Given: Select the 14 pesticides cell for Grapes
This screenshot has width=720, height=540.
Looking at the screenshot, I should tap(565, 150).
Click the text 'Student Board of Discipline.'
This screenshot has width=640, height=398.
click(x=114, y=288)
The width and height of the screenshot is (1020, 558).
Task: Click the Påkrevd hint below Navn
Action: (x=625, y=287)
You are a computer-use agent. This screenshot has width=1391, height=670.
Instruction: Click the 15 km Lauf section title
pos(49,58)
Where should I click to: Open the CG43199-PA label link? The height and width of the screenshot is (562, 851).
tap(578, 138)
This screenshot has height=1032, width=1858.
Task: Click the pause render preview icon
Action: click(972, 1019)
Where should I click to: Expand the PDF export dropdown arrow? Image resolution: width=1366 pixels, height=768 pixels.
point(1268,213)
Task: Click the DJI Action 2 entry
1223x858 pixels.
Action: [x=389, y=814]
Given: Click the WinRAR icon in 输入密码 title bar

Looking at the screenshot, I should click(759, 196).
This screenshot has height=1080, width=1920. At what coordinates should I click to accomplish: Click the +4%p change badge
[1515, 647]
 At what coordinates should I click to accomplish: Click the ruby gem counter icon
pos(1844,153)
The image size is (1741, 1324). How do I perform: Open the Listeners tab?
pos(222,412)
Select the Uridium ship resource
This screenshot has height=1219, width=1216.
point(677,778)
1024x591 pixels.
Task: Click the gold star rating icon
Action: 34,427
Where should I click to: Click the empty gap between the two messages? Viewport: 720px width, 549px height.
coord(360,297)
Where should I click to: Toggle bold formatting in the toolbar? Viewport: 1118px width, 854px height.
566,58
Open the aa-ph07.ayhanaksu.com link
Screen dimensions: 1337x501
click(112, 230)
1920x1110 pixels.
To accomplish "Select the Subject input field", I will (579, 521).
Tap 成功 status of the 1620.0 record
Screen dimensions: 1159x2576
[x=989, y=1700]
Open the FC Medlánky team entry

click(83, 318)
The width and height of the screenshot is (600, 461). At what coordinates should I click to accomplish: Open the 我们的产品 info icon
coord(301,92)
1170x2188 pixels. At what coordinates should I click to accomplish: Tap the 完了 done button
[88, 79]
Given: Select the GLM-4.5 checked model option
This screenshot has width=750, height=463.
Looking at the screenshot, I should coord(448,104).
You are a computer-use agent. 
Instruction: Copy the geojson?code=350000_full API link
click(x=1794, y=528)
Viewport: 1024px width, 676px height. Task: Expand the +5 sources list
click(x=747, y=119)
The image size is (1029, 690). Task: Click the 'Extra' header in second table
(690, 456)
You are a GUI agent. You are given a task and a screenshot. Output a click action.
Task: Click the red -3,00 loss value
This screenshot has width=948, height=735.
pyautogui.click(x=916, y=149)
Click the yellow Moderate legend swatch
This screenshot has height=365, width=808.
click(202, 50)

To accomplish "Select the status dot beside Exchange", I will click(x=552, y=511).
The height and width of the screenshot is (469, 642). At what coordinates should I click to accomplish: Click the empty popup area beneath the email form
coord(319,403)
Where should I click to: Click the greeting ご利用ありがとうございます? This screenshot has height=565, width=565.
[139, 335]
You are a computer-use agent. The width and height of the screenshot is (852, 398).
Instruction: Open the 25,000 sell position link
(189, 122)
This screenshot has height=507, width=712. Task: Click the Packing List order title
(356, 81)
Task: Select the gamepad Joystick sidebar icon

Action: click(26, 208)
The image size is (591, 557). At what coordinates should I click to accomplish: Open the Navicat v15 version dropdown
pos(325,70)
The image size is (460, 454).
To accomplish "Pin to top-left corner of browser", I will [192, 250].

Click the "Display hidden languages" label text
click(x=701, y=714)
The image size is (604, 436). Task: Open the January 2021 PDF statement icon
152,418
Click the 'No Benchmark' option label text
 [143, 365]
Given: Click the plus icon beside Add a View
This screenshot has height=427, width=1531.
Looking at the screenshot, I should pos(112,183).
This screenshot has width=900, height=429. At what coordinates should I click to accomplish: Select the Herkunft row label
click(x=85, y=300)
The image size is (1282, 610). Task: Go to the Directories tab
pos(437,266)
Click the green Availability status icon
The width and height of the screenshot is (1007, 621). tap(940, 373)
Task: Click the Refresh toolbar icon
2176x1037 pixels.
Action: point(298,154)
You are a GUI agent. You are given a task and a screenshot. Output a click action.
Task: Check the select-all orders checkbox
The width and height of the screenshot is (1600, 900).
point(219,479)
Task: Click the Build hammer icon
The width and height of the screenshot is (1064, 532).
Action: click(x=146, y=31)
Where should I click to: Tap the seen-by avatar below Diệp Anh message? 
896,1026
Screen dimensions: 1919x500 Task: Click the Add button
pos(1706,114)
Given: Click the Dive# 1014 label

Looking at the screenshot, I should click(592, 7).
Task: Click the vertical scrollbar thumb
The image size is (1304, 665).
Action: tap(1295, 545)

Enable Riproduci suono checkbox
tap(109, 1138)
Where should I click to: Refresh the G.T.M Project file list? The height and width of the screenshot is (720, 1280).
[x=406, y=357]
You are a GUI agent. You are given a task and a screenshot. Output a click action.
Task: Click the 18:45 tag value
-------
The problem – Retype everything in the material from the line containing "You are a computer-use agent. This" down to the line containing "click(83, 318)", both of those lines included, exactly as they appear.

Full response –
You are a computer-use agent. This screenshot has width=1391, height=670.
Instruction: Click the 15 km Lauf section title
pos(49,58)
Where should I click to: Open the CG43199-PA label link? The height and width of the screenshot is (562, 851).
tap(578, 138)
This screenshot has height=1032, width=1858.
Task: Click the pause render preview icon
Action: click(972, 1019)
Where should I click to: Expand the PDF export dropdown arrow? Image resolution: width=1366 pixels, height=768 pixels.
point(1268,213)
Task: Click the DJI Action 2 entry
1223x858 pixels.
Action: [x=389, y=814]
Given: Click the WinRAR icon in 输入密码 title bar

Looking at the screenshot, I should click(759, 196).
This screenshot has height=1080, width=1920. At what coordinates should I click to accomplish: Click the +4%p change badge
[1515, 647]
 At what coordinates should I click to accomplish: Click the ruby gem counter icon
pos(1844,153)
The image size is (1741, 1324). How do I perform: Open the Listeners tab?
pos(222,412)
Select the Uridium ship resource
This screenshot has height=1219, width=1216.
point(677,778)
1024x591 pixels.
Task: Click the gold star rating icon
Action: 34,427
Where should I click to: Click the empty gap between the two messages? Viewport: 720px width, 549px height.
coord(360,297)
Where should I click to: Toggle bold formatting in the toolbar? Viewport: 1118px width, 854px height.
566,58
Open the aa-ph07.ayhanaksu.com link
Screen dimensions: 1337x501
click(112, 230)
1920x1110 pixels.
To accomplish "Select the Subject input field", I will (579, 521).
Tap 成功 status of the 1620.0 record
Screen dimensions: 1159x2576
[x=989, y=1700]
Open the FC Medlánky team entry

click(83, 318)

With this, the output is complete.